*Task item:* Make an exact copy of the entries below and leave any picture out of it.

*Records from a data collection:*
• • • • • • •
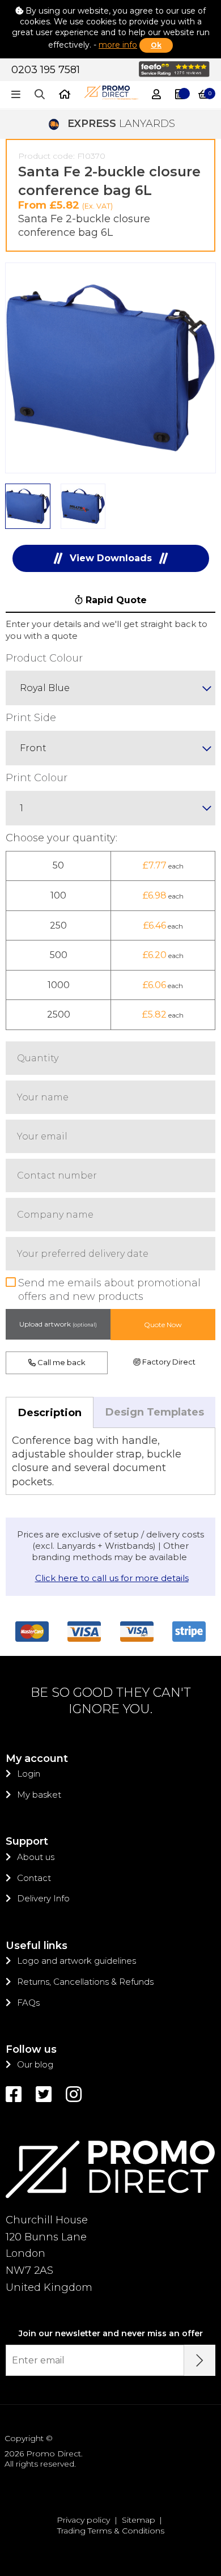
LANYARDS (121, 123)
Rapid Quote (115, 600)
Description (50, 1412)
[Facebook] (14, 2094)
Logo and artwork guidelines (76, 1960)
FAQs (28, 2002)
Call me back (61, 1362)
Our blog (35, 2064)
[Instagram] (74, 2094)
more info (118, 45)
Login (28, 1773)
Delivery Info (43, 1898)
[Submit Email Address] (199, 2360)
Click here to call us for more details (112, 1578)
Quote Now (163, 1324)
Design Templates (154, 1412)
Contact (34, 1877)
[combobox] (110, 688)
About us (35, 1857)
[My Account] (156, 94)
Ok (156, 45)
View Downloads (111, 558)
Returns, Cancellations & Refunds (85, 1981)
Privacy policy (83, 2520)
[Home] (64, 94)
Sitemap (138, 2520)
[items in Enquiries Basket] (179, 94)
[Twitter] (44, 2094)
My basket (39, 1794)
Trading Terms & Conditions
• • • • • • •
*Expected output:*
LANYARDS (121, 123)
Rapid Quote (115, 600)
Description (50, 1412)
[Facebook] (14, 2094)
Logo and artwork guidelines (76, 1960)
FAQs (28, 2002)
Call me back (61, 1362)
Our blog (35, 2064)
[Instagram] (74, 2094)
more info (118, 45)
Login (28, 1773)
Delivery Info (43, 1898)
[Submit Email Address] (199, 2360)
Click here to call us for more details (112, 1578)
Quote Now (163, 1324)
Design Templates (154, 1412)
Contact (34, 1877)
[combobox] (110, 688)
About us (35, 1857)
[My Account] (156, 94)
Ok (156, 45)
View Downloads (111, 558)
Returns, Cancellations & Refunds (85, 1981)
Privacy policy (83, 2520)
[Home] (64, 94)
Sitemap (138, 2520)
[items in Enquiries Basket] (179, 94)
[Twitter] (44, 2094)
My basket (39, 1794)
Trading Terms & Conditions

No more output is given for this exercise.